0

I have a file (downloaded from somewhere on the www) that is encoded in CP819, and want to read it then further handle the data in UTF-8. Tried all the examples I could find here and elsewhere, nothing worked.

The furthest I could get:

with codecs.open(INFIL, mode='rb',encoding='cp819') as INPUT:
 DUMMY=INPUT.readline()
 print (DUMMY)

which gave me

UnicodeEncodeError: 'ascii' codec can't encode character u'\xe8' in position 5: ordinal not in range(128)

At offset 5 in the input file is the first character above ascii 128: the \xe8 is supposed to decode to 'è'.

Found a few pages concerning this error message, tried all suggestions I found, nothing helps.
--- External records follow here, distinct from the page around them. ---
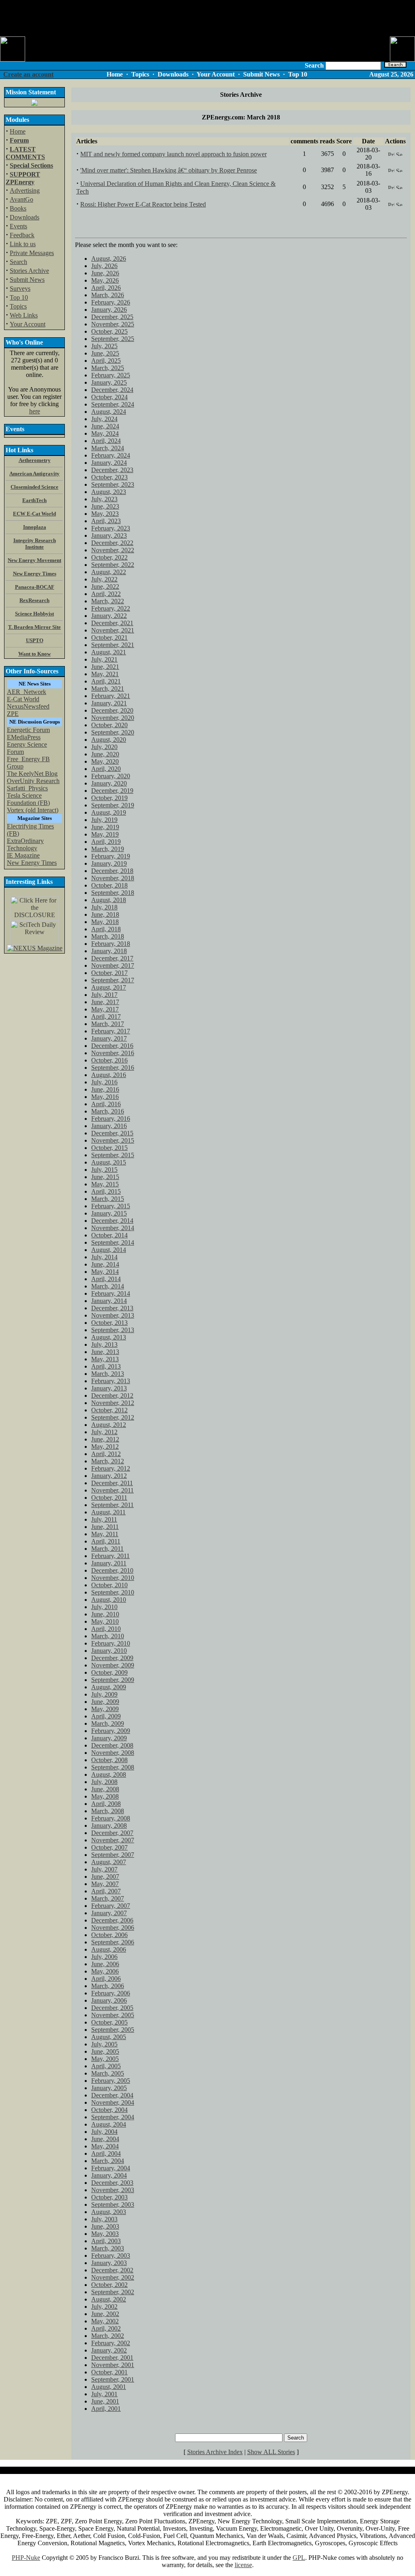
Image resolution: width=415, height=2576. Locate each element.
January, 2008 (109, 1825)
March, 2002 (107, 2335)
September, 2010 (112, 1592)
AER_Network (26, 691)
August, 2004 (108, 2124)
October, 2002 (109, 2284)
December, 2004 (112, 2095)
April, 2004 (106, 2153)
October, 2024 (109, 397)
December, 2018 (112, 870)
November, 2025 (112, 324)
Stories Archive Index (215, 2451)
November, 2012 (112, 1402)
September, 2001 (112, 2379)
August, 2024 (108, 411)
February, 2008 (110, 1818)
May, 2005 (105, 2058)
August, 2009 (108, 1687)
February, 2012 (110, 1468)
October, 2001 (109, 2372)
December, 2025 (112, 316)
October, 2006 (109, 1934)
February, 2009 (110, 1730)
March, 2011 (107, 1548)
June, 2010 (105, 1614)
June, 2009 (105, 1701)
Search (18, 261)
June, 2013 (105, 1351)
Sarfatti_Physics (27, 788)
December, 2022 (112, 542)
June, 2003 (105, 2226)
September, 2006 (112, 1942)
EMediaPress (24, 737)
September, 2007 (112, 1854)
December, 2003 (112, 2182)
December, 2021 (112, 623)
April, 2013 (106, 1366)
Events (18, 226)
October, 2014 (109, 1235)
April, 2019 (106, 841)
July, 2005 (104, 2044)
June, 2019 (105, 827)
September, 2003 (112, 2204)
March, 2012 (107, 1461)
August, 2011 (108, 1512)
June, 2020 (105, 754)
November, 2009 (112, 1665)
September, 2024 (112, 404)
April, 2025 (106, 360)
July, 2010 (104, 1606)
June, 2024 (105, 426)
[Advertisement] (207, 18)
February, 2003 (110, 2255)
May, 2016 (105, 1096)
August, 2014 (108, 1249)
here (34, 411)
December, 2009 (112, 1657)
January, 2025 (109, 382)
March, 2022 (107, 601)
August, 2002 (108, 2299)
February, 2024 (110, 455)
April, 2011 (105, 1541)
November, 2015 (112, 1140)
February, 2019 (110, 856)
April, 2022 (106, 593)
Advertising (25, 190)
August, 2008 (108, 1774)
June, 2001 (105, 2401)
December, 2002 (112, 2270)
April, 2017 (106, 1016)
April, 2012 (106, 1453)
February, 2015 (110, 1206)
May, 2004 (105, 2146)
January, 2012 (109, 1475)
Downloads (24, 217)
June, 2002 (105, 2313)
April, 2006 (106, 1978)
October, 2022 (109, 557)
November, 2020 (112, 717)
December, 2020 (112, 710)
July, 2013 (104, 1344)
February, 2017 (110, 1031)
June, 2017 (105, 1001)
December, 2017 (112, 958)
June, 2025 (105, 353)
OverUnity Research (33, 780)
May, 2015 (105, 1184)
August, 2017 (108, 987)
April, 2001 (106, 2408)
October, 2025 (109, 331)
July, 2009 (104, 1694)
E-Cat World (23, 699)
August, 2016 (108, 1074)
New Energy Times (32, 862)
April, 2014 (106, 1278)
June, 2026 (105, 273)
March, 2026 (107, 295)
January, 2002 (109, 2350)
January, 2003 (109, 2262)
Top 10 (19, 297)
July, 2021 (104, 659)
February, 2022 (110, 608)
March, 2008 (107, 1810)
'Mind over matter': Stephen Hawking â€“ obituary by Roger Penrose (168, 170)
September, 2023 (112, 484)
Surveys (20, 288)
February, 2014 (110, 1293)
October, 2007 (109, 1847)
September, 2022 (112, 564)
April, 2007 (106, 1891)
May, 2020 (105, 761)
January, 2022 (109, 615)
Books (18, 208)
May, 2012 (105, 1446)
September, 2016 (112, 1067)
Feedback (22, 235)
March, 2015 (107, 1198)
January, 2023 (109, 535)
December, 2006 (112, 1920)
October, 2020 (109, 725)
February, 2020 (110, 776)
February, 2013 (110, 1380)
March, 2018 (107, 936)
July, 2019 (104, 819)
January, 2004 (109, 2175)
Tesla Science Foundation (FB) (28, 799)
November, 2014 (112, 1227)
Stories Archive (29, 270)
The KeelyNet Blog (32, 773)
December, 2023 (112, 469)
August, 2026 (108, 258)
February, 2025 (110, 375)
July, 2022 (104, 579)
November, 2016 (112, 1053)
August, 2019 (108, 812)
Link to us (23, 244)
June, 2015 (105, 1176)
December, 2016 (112, 1045)
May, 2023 (105, 513)
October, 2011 (109, 1497)
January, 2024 (109, 462)
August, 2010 (108, 1599)
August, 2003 (108, 2211)
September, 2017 (112, 980)
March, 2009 (107, 1723)
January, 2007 (109, 1913)
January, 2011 (108, 1563)
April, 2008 (106, 1803)
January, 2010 (109, 1650)
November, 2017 (112, 965)
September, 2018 (112, 892)
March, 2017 (107, 1023)
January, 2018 (109, 950)
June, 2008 (105, 1789)
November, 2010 (112, 1577)
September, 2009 (112, 1679)
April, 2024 (106, 440)
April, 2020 (106, 768)
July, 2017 (104, 994)
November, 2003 (112, 2189)
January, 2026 (109, 309)
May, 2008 (105, 1796)
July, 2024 (104, 418)
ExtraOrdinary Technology (25, 844)
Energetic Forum (28, 729)
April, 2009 (106, 1716)
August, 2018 (108, 899)
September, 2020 (112, 732)
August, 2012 (108, 1424)
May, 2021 (105, 674)
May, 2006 (105, 1971)
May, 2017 (105, 1009)
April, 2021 (106, 681)
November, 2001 (112, 2364)
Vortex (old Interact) (32, 810)
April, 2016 (106, 1104)
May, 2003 (105, 2233)
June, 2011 (105, 1526)
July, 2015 (104, 1169)
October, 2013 (109, 1322)
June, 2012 (105, 1439)
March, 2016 (107, 1111)
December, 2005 (112, 2007)
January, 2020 (109, 783)
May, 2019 (105, 834)
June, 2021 (105, 666)
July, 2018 (104, 907)
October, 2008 (109, 1759)
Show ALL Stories (271, 2451)
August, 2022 (108, 571)
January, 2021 (109, 703)
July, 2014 (104, 1257)
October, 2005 (109, 2022)
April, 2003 (106, 2241)
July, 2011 (104, 1519)
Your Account (27, 324)
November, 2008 (112, 1752)
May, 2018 (105, 921)
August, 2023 (108, 491)
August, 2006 (108, 1949)
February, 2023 (110, 528)
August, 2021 (108, 652)
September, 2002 (112, 2292)
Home (18, 131)
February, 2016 (110, 1118)
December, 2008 (112, 1745)
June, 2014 (105, 1264)
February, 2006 (110, 1993)
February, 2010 (110, 1643)
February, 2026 (110, 302)
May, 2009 (105, 1708)
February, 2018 (110, 943)
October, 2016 (109, 1060)
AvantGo (21, 199)
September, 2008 (112, 1767)
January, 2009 (109, 1738)
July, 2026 (104, 265)
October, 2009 (109, 1672)
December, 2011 (112, 1483)
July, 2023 (104, 499)
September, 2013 (112, 1329)
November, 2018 (112, 878)
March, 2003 (107, 2248)
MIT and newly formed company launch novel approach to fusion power (173, 154)
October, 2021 (109, 637)
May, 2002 (105, 2321)
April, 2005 (106, 2066)
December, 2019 (112, 790)
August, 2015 (108, 1162)
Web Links (24, 315)
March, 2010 (107, 1636)
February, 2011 (110, 1555)
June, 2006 (105, 1964)
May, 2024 (105, 433)
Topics (18, 306)
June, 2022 (105, 586)
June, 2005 (105, 2051)
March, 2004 (107, 2160)
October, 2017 (109, 972)
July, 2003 (104, 2219)
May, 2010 (105, 1621)
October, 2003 (109, 2197)
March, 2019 (107, 848)
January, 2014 (109, 1300)
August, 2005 (108, 2036)
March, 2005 (107, 2073)
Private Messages (32, 252)
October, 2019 (109, 797)
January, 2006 (109, 2000)
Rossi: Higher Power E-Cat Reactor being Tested (143, 204)
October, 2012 (109, 1410)
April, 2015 (106, 1191)
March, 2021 (107, 688)
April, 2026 (106, 287)
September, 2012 (112, 1417)
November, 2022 (112, 550)
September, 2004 (112, 2117)
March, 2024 (107, 448)
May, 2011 (104, 1534)
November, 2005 (112, 2015)
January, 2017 (109, 1038)
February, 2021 (110, 695)
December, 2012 (112, 1395)
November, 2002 (112, 2277)
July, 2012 (104, 1432)
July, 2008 (104, 1781)
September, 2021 (112, 644)
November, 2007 (112, 1840)
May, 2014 (105, 1271)
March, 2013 (107, 1373)
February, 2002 (110, 2343)
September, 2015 (112, 1155)
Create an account (28, 74)
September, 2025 (112, 338)
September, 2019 (112, 805)
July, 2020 (104, 746)
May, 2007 (105, 1883)
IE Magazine (23, 855)
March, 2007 (107, 1898)
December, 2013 (112, 1308)
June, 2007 (105, 1876)
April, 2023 (106, 520)
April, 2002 (106, 2328)
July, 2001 (104, 2394)
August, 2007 (108, 1862)
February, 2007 (110, 1905)
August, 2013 (108, 1337)
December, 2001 (112, 2357)
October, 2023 (109, 477)
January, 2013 (109, 1388)
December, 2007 (112, 1832)
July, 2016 (104, 1082)
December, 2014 (112, 1220)
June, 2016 (105, 1089)
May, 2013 (105, 1359)
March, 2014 (107, 1286)
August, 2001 (108, 2386)
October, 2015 (109, 1147)
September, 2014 (112, 1242)
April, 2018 (106, 929)
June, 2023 (105, 506)
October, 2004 (109, 2109)
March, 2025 (107, 367)
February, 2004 (110, 2168)
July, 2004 (104, 2131)
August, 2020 (108, 739)
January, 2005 (109, 2087)
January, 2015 (109, 1213)
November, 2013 (112, 1315)
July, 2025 (104, 346)
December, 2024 (112, 389)
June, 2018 (105, 914)
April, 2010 (106, 1628)
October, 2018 (109, 885)
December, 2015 (112, 1133)
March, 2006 (107, 1985)
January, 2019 (109, 863)
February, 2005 (110, 2080)
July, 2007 (104, 1869)
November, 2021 (112, 630)
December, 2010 (112, 1570)
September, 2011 (112, 1504)
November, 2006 (112, 1927)
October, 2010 (109, 1585)
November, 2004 (112, 2102)
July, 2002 (104, 2306)
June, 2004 (105, 2138)
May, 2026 (105, 280)
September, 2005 (112, 2029)
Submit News (27, 279)
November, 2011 (112, 1490)
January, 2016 (109, 1125)
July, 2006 (104, 1956)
Using python 2.7.6 on Ubuntu 14.04.1 LTS

falsetru
  • 357,413
  • 63
  • 732
  • 636
Karlchen9
  • 25
  • 5

1 Answers1

0

You can explicitly encode the unicode string using unicode.encode:

with codecs.open(INFIL, encoding='cp819') as f:
    line = line.readline()
    print line.encode('utf-8')

Another way is to invoke the python program with the environment PYTHONIOENCODING=utf-8 set.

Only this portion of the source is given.